Reformasi 2.0: Lanjutan dari Komisi Percepatan Reformasi Polri

5 hours ago 4

Liputan6.com, Jakarta - Baru saja Komisi Percepatan Reformasi Polri menyelesaikan tugasnya menyusun usulan reformasi kelembagaan Kepolisian Republik Indonesia untuk menjadi dasar perbaikan Undang-Undang Polri. Ini membuktikan bahwa reformasi institusi negara ternyata masih mungkin dilakukan secara damai, cepat, dan terukur.

Komisi Percepatan Reformasi Kepolisian Negara Republik Indonesia sendiri merupakan lembaga non-struktural yang dibentuk Presiden Prabowo Subianto pada 7 November 2025 untuk mempercepat reformasi kelembagaan, profesionalisme, dan tata kelola Polri.

Dan pendekatan yang digunakan Presiden Prabowo patut diapresiasi. Bukan semata karena menjawab gelombang tuntutan demonstrasi Agustus 2025, tetapi karena untuk pertama kalinya dalam waktu lama, pemerintah menunjukkan bahwa reformasi tidak harus menunggu kekacauan politik atau konflik horizontal seperti yang terjadi pada tahun 1998.

Reformasi 2.0 dapat dilakukan melalui mekanisme institusional yang rasional. Pesiden Prabowo juga mengatakan TNI, Kejaksaan dan Pengadilan harus turut direformasi.

Reformasi Tidak Bisa Dilakukan oleh Institusi yang Mengatur Dirinya Sendiri

Ada satu prinsip penting dari prinsip good governance, yang secara tidak langsung ditegaskan melalui pembentukan komisi independen ini, yaitu institusi yang direformasi tidak boleh menjadi pihak utama yang merancang aturan untuk dirinya sendiri. Karena ketika sebuah institusi diberikan kewenangan penuh untuk menentukan aturannya sendiri, maka konflik kepentingan pasti terjadi.

Komisi Reformasi Polri justru bekerja dengan pola yang relatif sehat karena anggotanya terdiri dari pakar, praktisi hukum, unsur independen, dan bekerja dalam batas waktu yang cepat jelas dan transparan. Kita tinggal menunggu hasil implementasinya.

Apapun yang terjadi, ini adalah sebuah bukti bahwa:

"Kalau ada kemauan politik dan niat yang serius, reformasi damai bisa dilakukan, tanpa kekerasan. Tanpa instabilitas dan tanpa revolusi berdarah."

Reformasi Tidak Boleh Berhenti di Polri

Keberhasilan model ini seharusnya menjadi cetak biru reformasi kelembagaan nasional. Karena masih banyak lembaga penting dibidang penegakan hukum yang mendesak untuk direformasi, yaitu: Kejaksaan Agung Republik Indonesia, Komisi Pemberantasan Korupsi, dan Mahkamah Agung Republik Indonesia.

Karena harus diakui, dalam beberapa tahun terakhir, kualitas penegakan hukum Indonesia menghadapi krisis kepercayaan yang serius. Banyak putusan hukum memunculkan kontroversi dan dianggap tidak memenuhi rasa keadilan masyarakat.

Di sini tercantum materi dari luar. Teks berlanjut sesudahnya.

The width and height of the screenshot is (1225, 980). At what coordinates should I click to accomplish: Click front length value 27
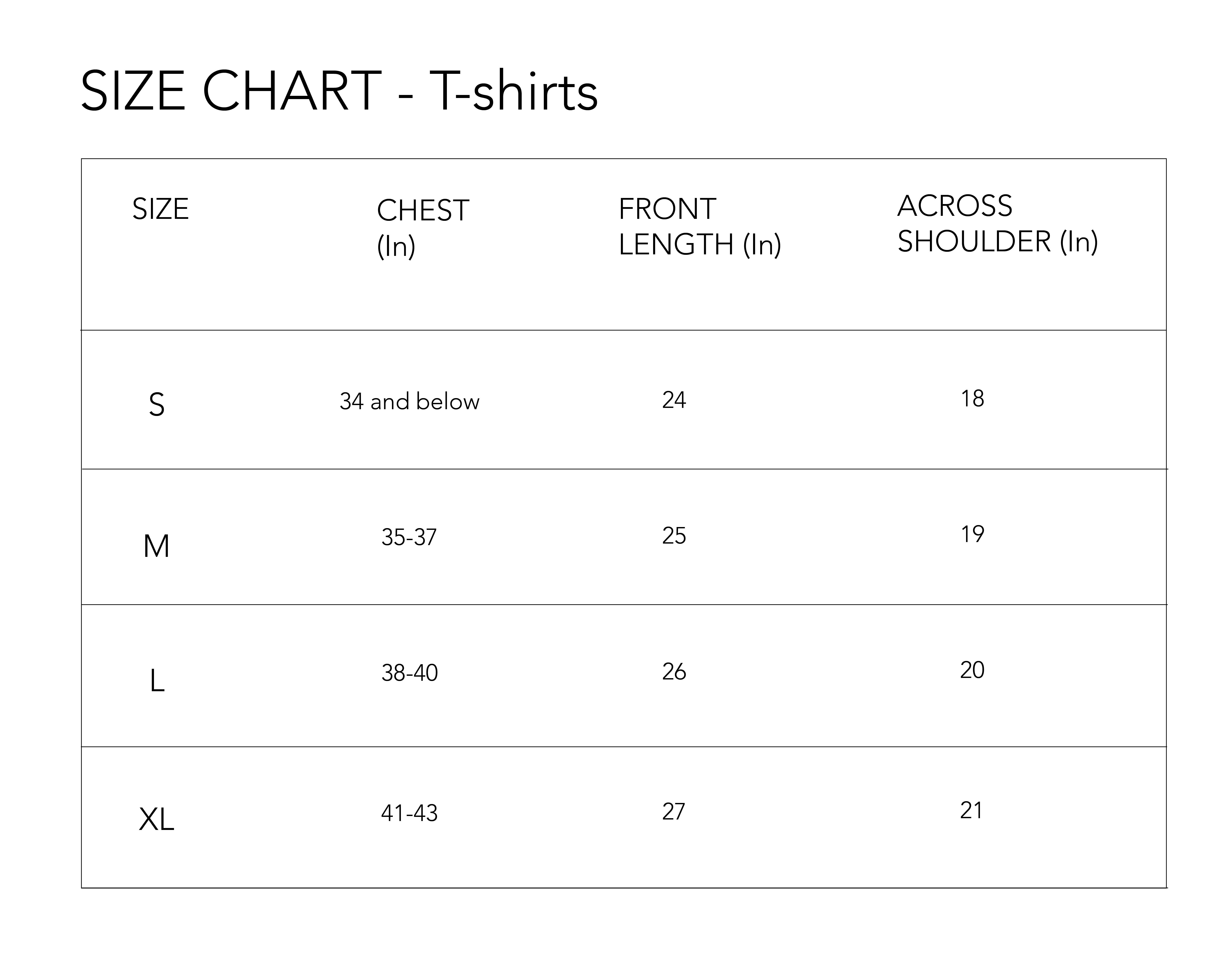(674, 811)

Bahkan dalam sejumlah kasus tuduhan korupsi, reaksi politik muncul sangat cepat dalam bentuk abolisi dan rehabilitasi yang dikeluarkan oleh presiden sesaat setelah putusan pengadilan dijatuhkan. Putusan tersebut diambil akibat adanya tekanan ketidakpuasan masyarakat.

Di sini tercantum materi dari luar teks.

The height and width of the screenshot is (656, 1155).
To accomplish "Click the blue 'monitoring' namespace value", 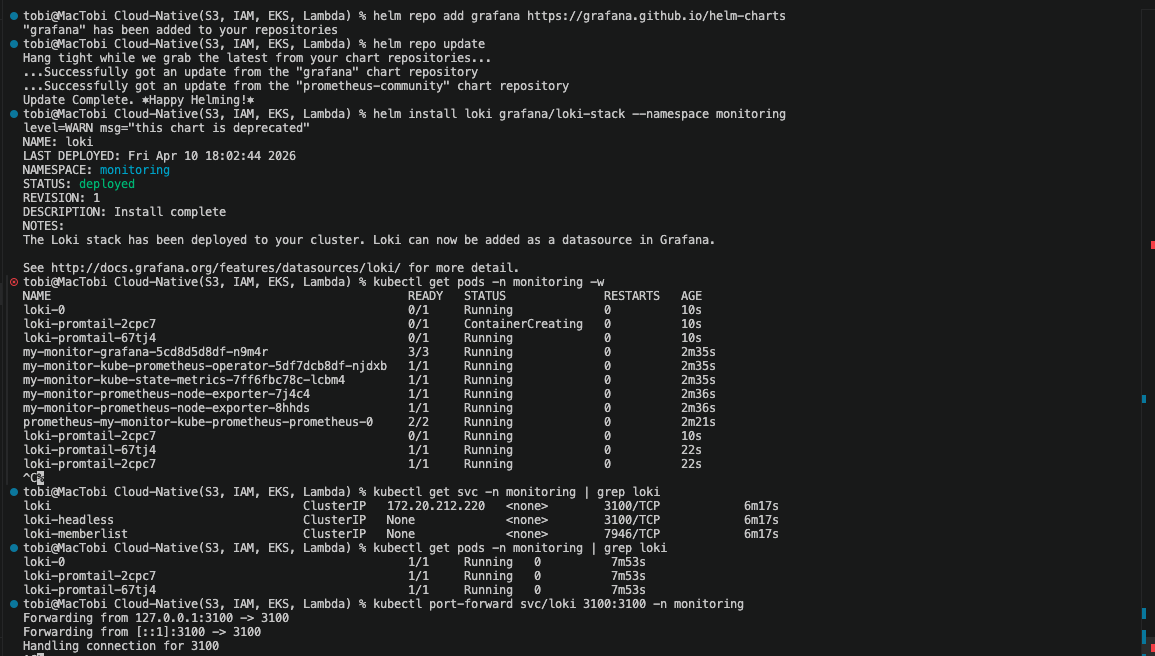I will click(x=134, y=170).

Fenomena ini menunjukkan adanya persoalan mendasar: bukan hanya pada substansi hukum, tetapi juga kualitas pemahaman aparat terhadap kompleksitas dunia modern.

Dunia Modern Tidak Bisa Diadili dengan Pengetahuan Lama

Perkembangan ekonomi modern berlangsung jauh lebih cepat dibanding adaptasi institusi penegakan hukum.

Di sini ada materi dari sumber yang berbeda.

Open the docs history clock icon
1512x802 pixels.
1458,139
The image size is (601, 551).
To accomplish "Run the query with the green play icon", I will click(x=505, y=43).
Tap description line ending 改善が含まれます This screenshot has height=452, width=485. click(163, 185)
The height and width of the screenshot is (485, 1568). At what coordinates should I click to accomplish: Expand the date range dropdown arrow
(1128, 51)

Dunia korporasi, pasar modal, investasi, teknologi keuangan (Fintech dan Derivatif Keuangan), dan transaksi bisnis global, memiliki konsep-konsep teknis yang kompleks dan terus berkembang. Namun dalam praktik, tidak sedikit proses penegakan hukum yang masih menggunakan pendekatan yang terlalu sederhana terhadap persoalan bisnis modern yang sering dipahami secara keliru dalam proses penyidikan maupun persidangan.

Akibatnya: perhitungan kerugian negara menjadi bias, bahkan kadang tidak sejalan dengan prinsip acceptable accounting practice dan logika bisnis modern. Yang lebih berbahaya: kesalahan pemahaman teknis dapat berujung pada kriminalisasi keputusan bisnis yang sebenarnya sah.